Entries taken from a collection
——

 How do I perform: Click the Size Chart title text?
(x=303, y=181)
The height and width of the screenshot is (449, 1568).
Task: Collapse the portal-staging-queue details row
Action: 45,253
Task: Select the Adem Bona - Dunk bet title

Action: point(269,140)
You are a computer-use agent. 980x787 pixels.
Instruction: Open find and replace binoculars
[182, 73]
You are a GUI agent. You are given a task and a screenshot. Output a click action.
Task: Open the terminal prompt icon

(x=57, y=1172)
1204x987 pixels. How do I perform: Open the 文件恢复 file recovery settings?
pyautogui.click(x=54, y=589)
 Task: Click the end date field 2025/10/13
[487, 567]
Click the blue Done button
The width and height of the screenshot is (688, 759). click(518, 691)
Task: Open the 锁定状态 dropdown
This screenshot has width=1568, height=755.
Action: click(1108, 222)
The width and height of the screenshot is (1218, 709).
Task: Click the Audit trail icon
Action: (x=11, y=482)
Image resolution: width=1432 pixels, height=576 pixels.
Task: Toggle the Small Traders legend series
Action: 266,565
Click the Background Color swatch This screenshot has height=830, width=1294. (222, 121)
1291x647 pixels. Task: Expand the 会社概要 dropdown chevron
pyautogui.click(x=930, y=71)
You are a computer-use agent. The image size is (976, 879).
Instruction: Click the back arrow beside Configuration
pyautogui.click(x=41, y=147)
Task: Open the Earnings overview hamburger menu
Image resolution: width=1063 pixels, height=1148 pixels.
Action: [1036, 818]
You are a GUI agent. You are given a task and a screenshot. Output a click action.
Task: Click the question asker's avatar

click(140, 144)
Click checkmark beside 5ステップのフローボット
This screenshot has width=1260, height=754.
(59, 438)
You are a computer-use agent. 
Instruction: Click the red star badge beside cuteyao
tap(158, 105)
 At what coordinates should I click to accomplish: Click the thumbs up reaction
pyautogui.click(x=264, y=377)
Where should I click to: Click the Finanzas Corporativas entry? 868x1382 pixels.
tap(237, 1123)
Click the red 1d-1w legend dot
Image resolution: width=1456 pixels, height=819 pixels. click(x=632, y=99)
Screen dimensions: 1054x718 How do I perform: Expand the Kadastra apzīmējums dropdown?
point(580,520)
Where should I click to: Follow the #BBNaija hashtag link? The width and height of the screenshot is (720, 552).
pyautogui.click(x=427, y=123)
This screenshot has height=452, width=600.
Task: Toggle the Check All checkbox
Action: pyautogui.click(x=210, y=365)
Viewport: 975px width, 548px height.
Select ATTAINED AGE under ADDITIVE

——

Task statement
Copy out each line of the entries above that holds "agent".

Expected output
You are a computer-use agent. 980x787 pixels.
You are a GUI agent. You are given a task and a screenshot. Output a click action.
You are a computer-use agent. The image size is (976, 879).
You are a GUI agent. You are given a task and a screenshot. Output a click action.
You are a computer-use agent. 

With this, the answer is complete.